> [Exercise]:
Return all lines from the listing below that include the word "agent".

*-*-*

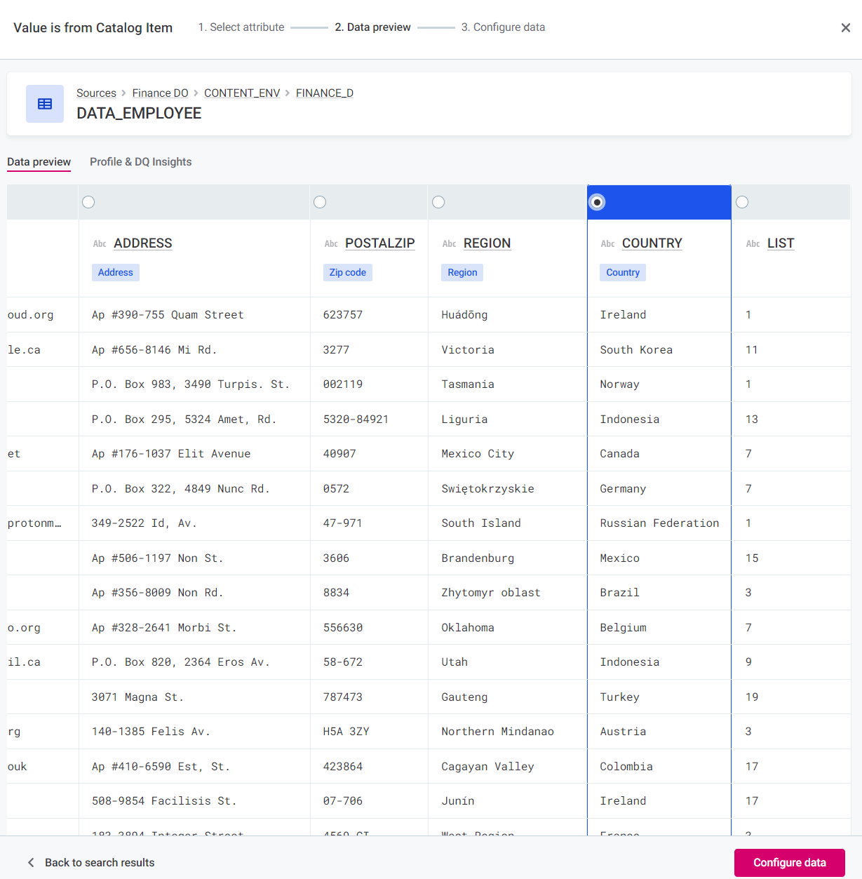Select the ADDRESS column radio button
This screenshot has width=862, height=879.
coord(88,202)
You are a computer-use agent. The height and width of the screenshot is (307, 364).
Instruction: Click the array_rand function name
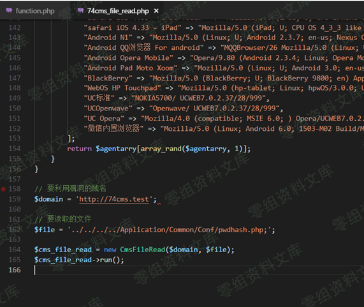(x=161, y=149)
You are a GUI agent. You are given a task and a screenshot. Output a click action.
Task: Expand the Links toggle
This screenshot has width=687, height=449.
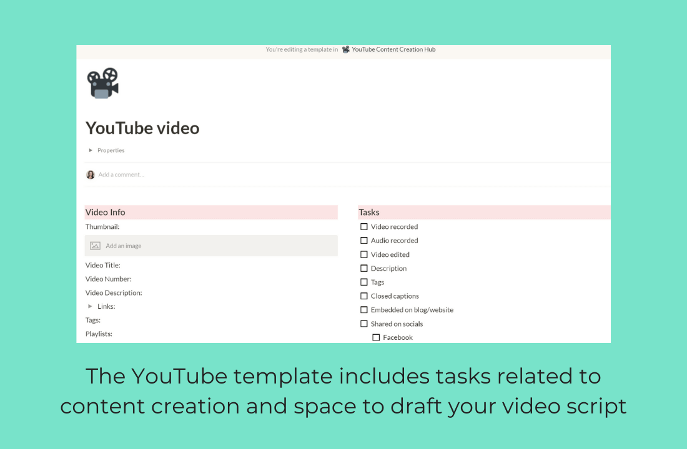tap(91, 306)
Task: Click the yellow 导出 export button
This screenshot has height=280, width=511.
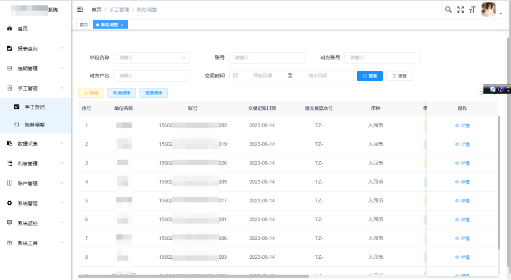Action: 91,93
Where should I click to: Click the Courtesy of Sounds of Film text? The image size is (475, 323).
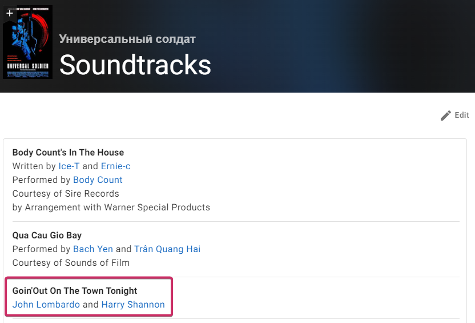tap(71, 263)
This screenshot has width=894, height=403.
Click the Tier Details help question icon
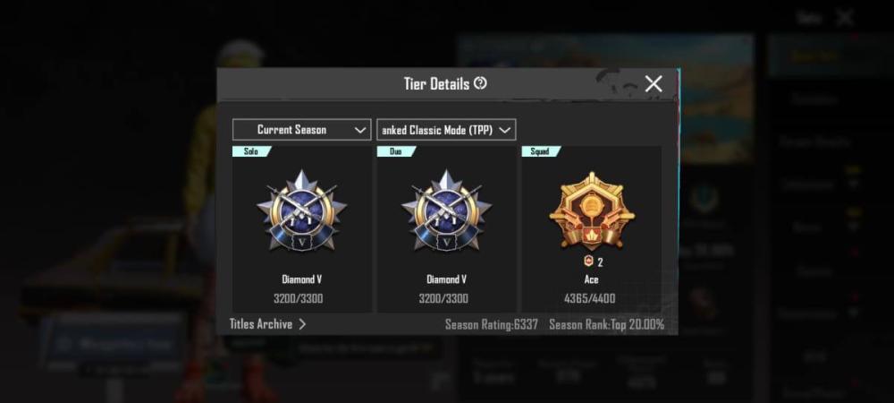pyautogui.click(x=480, y=84)
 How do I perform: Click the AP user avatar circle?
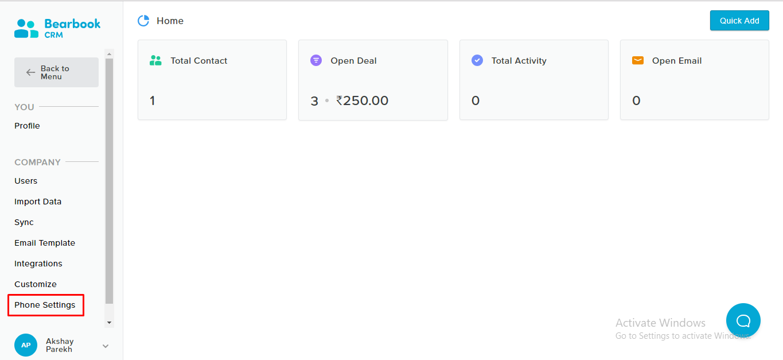point(26,345)
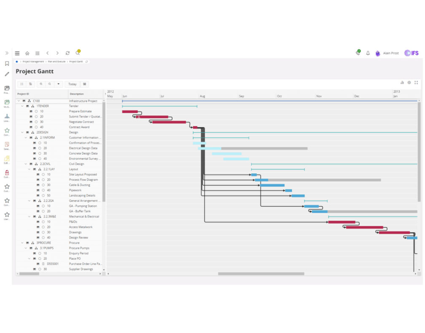Open the Gantt bar chart icon
This screenshot has height=333, width=425.
point(402,83)
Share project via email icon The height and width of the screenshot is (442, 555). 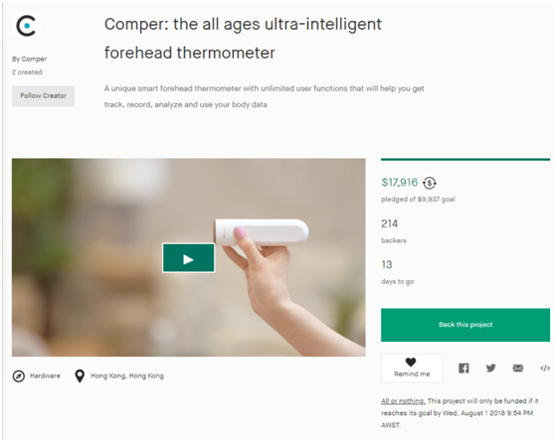coord(518,368)
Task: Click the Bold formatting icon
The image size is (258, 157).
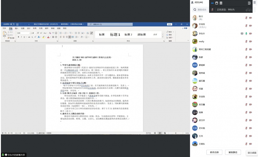Action: tap(18, 37)
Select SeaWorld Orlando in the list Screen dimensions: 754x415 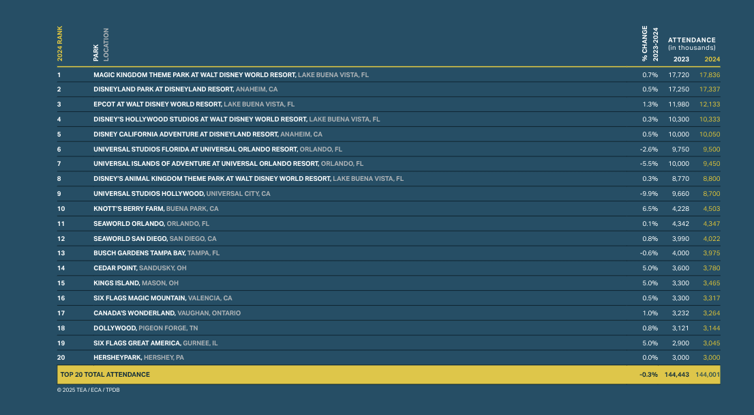[129, 224]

*-*-*

> [Solution]:
You are a computer-use agent. The height and width of the screenshot is (307, 364).
You are a GUI agent. You are given a task and a screenshot. Output a click action.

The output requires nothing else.